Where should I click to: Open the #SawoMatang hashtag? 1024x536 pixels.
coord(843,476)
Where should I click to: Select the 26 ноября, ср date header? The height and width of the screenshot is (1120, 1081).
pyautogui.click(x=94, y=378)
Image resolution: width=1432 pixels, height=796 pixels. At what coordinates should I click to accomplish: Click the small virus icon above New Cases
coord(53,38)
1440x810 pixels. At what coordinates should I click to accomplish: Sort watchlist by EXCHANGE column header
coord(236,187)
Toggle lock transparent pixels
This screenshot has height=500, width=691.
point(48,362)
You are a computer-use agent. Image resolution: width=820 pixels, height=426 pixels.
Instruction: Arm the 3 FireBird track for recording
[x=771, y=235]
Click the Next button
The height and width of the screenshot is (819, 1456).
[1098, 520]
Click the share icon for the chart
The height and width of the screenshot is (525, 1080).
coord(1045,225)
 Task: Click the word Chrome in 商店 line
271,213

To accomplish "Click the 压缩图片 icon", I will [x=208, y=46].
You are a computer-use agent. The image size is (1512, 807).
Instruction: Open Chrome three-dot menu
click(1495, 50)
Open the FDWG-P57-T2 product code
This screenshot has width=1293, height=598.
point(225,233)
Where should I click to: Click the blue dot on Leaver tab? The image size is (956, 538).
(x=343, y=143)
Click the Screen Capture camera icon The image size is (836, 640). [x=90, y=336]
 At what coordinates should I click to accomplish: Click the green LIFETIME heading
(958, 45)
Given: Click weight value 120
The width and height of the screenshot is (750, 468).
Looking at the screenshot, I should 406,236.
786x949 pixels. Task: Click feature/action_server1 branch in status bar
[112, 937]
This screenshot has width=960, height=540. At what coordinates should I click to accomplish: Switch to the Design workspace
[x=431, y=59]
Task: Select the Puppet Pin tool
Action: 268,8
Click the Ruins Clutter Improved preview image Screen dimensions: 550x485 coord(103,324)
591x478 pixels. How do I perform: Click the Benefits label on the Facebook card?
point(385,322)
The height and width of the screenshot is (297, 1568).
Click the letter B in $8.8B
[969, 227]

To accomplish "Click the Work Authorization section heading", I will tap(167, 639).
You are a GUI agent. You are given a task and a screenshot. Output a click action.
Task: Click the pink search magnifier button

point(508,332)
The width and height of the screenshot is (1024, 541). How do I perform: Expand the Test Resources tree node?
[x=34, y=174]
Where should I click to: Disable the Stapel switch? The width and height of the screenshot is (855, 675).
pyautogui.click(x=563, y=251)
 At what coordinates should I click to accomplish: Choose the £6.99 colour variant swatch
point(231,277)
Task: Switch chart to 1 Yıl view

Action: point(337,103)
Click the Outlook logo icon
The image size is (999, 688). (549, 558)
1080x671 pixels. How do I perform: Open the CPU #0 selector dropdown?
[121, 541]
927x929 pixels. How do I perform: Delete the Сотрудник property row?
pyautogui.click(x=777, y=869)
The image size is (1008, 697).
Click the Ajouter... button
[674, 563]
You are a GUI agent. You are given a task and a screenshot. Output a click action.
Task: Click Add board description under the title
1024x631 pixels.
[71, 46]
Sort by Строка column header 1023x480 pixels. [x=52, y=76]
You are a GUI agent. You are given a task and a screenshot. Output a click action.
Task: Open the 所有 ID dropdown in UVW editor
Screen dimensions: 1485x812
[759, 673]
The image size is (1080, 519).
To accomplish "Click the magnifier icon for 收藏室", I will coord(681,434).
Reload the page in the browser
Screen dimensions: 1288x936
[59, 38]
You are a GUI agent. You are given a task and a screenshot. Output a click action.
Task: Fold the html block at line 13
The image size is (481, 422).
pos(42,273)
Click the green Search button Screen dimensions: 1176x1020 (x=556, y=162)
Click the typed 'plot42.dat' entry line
◆ ◆ ◆ ◆ ◆ ◆ ◆
## TASK INSTRUCTIONS:
Task for the records above: copy every line in which the word "will" occurs.

## YOUR SOLUTION:
To accomplish "Click the 压缩图片 icon", I will [x=208, y=46].
To accomplish "Click the Work Authorization section heading", I will tap(167, 639).
To accomplish "Click the magnifier icon for 收藏室", I will coord(681,434).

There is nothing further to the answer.